Nampa Conservation Area: Located in the Darchula District, it covers an area of 1903 square kilometres and has 21 village development committees. The region is home to Himalayan Black Bears, Gorals, Musk Deer, Clouded Leopards, and Tahr.
Blackbuck Conservation Area is located in the Bardia district. This is the initial formal initiative to protect the imperilled Blackbuck (Antelope cervicapra). The area is 16.95 square kilometers.
The Gaurishankar Conservation Area is made up of three districts with the headquarters in Charikot: Ramechhap, Dolakha, and Sindhupalchwok. It also includes the Sagarmatha National Park and Buffer Zone in the east, Langtang National Park and Buffer Zone in the west, and the Tibet Autonomous Region of China in the north.
Before beginning their walk, hikers must get a Trekkers' Information Management Systems (TIMS) Card. In order to stop illegal hiking and make sure hikers are safe and protected in the most popular hiking spots, TIMS Cards are now required.
For the protection of visitors, TIMS Card assists in storing the trekkers' database that tracks their potential locations.

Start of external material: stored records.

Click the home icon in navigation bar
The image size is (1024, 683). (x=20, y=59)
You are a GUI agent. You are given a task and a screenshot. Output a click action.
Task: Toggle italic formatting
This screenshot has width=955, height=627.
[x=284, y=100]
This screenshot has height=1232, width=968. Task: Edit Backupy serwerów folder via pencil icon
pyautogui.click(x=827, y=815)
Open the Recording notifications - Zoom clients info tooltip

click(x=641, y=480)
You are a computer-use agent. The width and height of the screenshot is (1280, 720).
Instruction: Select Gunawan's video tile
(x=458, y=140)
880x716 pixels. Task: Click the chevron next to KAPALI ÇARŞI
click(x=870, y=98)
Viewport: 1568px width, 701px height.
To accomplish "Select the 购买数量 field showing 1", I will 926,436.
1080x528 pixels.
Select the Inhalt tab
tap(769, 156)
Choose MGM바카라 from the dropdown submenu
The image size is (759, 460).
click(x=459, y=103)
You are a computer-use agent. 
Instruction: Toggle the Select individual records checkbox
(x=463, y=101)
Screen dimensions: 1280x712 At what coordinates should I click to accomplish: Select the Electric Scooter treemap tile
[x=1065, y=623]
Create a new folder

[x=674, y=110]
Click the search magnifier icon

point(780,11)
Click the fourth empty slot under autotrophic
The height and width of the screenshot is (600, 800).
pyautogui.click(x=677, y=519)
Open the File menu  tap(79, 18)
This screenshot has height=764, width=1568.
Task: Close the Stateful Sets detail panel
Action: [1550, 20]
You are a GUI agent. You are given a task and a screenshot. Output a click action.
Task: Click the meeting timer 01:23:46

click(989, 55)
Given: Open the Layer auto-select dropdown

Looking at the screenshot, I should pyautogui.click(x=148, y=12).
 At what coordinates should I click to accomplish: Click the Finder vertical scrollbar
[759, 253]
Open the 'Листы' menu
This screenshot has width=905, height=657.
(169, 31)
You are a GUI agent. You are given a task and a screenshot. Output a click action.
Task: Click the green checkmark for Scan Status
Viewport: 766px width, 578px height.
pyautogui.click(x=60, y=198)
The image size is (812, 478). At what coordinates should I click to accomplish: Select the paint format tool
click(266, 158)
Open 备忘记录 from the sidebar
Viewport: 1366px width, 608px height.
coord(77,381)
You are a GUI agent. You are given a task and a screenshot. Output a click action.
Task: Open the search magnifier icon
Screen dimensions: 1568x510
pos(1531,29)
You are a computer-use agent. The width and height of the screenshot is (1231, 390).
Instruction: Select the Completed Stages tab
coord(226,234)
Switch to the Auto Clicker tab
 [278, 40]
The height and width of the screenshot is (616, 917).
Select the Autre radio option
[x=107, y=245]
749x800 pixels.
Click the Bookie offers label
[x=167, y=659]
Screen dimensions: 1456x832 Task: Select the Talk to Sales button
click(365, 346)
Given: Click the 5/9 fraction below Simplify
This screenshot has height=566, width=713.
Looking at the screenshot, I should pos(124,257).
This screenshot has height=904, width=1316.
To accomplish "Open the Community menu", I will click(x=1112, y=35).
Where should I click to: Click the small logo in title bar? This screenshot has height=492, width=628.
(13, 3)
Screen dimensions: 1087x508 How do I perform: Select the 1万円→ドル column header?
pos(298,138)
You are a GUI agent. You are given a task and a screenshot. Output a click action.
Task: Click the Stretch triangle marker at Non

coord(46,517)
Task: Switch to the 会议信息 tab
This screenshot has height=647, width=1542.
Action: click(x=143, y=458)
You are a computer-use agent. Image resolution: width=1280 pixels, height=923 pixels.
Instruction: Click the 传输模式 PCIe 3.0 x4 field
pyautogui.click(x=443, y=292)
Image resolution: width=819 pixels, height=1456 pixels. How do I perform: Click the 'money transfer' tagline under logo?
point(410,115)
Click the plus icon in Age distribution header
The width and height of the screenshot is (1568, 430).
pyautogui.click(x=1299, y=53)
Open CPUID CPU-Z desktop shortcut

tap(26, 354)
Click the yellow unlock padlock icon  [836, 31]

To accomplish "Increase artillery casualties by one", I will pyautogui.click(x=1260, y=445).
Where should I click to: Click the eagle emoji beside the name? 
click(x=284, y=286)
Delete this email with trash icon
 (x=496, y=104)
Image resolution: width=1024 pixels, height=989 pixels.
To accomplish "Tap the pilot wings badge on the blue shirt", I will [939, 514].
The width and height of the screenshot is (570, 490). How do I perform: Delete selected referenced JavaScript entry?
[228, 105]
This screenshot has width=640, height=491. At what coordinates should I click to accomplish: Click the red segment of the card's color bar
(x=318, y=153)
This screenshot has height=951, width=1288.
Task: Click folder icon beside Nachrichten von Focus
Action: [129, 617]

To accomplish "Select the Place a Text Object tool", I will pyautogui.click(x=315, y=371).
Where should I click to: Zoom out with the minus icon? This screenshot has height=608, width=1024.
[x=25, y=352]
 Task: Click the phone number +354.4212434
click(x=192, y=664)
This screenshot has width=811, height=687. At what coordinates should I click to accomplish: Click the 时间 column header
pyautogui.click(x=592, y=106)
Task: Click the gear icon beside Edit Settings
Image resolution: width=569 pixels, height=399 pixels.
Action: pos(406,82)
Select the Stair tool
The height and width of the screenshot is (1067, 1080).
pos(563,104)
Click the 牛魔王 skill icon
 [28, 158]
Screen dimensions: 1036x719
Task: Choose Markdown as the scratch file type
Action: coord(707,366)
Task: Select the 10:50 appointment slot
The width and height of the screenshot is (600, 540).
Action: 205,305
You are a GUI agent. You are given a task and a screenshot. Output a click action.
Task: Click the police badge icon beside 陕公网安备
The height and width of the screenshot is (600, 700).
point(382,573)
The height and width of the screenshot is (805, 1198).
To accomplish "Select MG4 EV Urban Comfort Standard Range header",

The Tourist Service Center, Bhrikutimandap, the Trekking Agencies Association of Nepal (TAAN) Office in Maligaon, and government-registered trekking firms in Kathmandu and Pokhara are where you may get a TIMS Card.
Each tourist who engages in trekking via a business is required to pay US$10, and each free individual trekker (FIT) is required to pay US$20 for each trekking route they take and for each entry they make, both in equal Nepali Rupees only. A portion of the funds raised will be used to keep the trekkers' database current and to rescue hikers who need emergency assistance.